Gulzira Auelkhan (left), meets with Bob Fu in the U.S. (Bob Fu photo)
TAIPEI (Taiwan News) — A Kazakh woman who survived months of torment at a China’s re-education camp in Xinjiang has arrived in the United States with the assistance of ChinaAid, a Texas-based Christian nonprofit devoted to raising awareness of human rights abuses.
Bob Fu (傅希秋), founder of ChinaAid, told Taiwan News on Wednesday (Feb. 10) the organization has helped former camp detainee, Gulzira Auelkhan from Kazakhstan, flee to the U.S.
Auelkhan’s 18-month detention in the camp has left her in poor health. According to Fu, she has shown symptoms associated with concussion, cerebral hemorrhage, pancreatitis, as well as renal and uterine issues.
Auelkhan was featured in a Feb. 2 report carried by the BBC about alleged systematic rape and abuses in Beijing’s supposed re-education camps. The camps, the Chinese claim, are designed to provide professional training to Uighurs and people of other minority groups.
According to her account, Auelkhan was forced to take off Uighur women’s clothes and handcuff them, before leaving them to Chinese men, some of them policemen.

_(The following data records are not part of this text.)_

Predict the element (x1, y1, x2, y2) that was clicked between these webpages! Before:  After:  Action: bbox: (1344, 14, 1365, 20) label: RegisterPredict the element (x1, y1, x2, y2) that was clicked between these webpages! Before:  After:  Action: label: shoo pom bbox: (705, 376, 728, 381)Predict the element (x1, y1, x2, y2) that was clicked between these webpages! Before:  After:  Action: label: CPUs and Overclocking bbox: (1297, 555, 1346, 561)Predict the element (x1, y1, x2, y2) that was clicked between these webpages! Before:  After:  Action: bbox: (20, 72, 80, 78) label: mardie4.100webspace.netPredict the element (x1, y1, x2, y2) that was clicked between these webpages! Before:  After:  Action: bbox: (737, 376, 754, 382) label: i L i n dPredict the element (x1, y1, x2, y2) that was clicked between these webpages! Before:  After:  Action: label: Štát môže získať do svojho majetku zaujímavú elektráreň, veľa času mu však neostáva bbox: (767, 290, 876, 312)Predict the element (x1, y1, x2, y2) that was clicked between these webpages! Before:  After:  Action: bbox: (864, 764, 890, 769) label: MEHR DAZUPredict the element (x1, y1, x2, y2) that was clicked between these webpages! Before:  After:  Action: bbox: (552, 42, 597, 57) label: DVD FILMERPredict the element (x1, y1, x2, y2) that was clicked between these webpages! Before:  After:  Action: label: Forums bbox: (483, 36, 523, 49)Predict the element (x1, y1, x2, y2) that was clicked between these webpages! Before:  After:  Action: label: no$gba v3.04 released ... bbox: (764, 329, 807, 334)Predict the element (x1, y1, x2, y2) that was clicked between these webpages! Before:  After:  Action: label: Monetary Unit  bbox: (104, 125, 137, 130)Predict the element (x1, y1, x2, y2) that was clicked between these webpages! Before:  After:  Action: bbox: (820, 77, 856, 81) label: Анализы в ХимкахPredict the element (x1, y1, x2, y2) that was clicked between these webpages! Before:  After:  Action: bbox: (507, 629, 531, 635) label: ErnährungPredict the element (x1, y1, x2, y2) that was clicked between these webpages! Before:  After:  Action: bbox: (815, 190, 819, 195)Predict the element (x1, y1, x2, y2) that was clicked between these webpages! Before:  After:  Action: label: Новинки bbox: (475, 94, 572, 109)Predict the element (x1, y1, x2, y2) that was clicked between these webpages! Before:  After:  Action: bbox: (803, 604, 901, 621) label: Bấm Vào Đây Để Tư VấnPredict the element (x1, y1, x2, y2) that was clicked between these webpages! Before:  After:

She attested to organized rape in the facilities, saying she could not say no for fear of being punished.
In agonizing details, BBC provided a peek into some of the darkest sides of the camp networks, through interviews with former detainees, teachers, and guards. The accusations include indoctrination, food deprivation, rape, sexual abuse, physical torture such as electrocution, and “spirit destroying” abuse.
Beijing has vehemently denied the accusations, slamming them as groundless and intended as a smear campaign against the Chinese government.